Self-forgiveness takes practice. I mean like actual, you-have-to-work-at-this practice. Like, you need to put a post-it note on your mirror, teach your parrot to say, “give yourself grace, Billy, you’re doing your best,” or set a reminder on your phone. Without the practice, at least for me, my brain’s default self-talk setting seems to involve words like “loser”, “failure”, and “piece of stinky poopoo”. However, if I speak to myself like I’m a small child who’s trying hard but struggling at something new – “It’s okay; settle down; I’ve got you; don’t worry; shhhh; it will be okay…”, my pain doesn’t go away but it becomes something I can tolerate having inside of me. It’s like putting 3-D glasses on in a 3-D movie. Sure, you can watch it without the glasses, but putting the glasses on radically changes your relationship to the movie. The next 2 hours will be a completely different experience thanks to the glasses.

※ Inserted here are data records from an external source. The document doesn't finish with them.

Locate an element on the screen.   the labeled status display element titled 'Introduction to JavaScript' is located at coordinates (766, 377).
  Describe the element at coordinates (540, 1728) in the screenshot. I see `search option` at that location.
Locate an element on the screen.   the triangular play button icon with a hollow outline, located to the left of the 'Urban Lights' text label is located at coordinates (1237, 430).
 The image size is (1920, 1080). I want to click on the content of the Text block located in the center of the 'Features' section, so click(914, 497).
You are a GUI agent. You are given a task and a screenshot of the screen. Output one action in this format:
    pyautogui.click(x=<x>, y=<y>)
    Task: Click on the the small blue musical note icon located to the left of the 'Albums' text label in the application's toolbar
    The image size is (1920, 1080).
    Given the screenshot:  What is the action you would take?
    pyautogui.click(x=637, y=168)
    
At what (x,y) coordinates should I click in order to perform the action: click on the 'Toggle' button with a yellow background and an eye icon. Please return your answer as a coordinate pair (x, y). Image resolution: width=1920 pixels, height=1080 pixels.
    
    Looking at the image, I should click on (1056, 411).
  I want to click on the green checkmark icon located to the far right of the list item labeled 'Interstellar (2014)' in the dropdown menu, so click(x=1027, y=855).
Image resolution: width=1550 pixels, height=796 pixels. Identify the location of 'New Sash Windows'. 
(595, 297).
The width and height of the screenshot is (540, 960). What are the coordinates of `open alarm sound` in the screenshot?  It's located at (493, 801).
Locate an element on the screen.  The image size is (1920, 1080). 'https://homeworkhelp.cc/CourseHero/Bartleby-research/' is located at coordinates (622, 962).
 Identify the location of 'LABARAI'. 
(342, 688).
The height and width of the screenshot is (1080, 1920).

I hope you’ll give this a try, no matter what you tend to beat yourself up about. Life tends to beat the hell out of most of us one way or another…wouldn’t it be nice to have an attitude toward your own suffering that didn’t, in fact, make that suffering ten times worse? (That’s rhetorical…the answer is that yes, it would be nice and maybe even life-changing.)
PS. A few updates on the endeavor to start a non-profit:
1. The ball is rolling and I’m excited…I’ve taken steps to begin doing some speaking and to get some of the official non-profity stuff rolling as well.
2. Podcast #1 is recorded but there are all sorts of technological hoops I’m learning how to jump through before it’s officially a podcast that you can download on iTunes. It should be out next week (I know you’ve been dying to get your hands on it like it’s Harry Potter or something, but be patient. Perfection takes time.)
3. As always, I want to ask you to join in the fight against loneliness and isolation by letting someone know they are not alone…somehow…anyhow.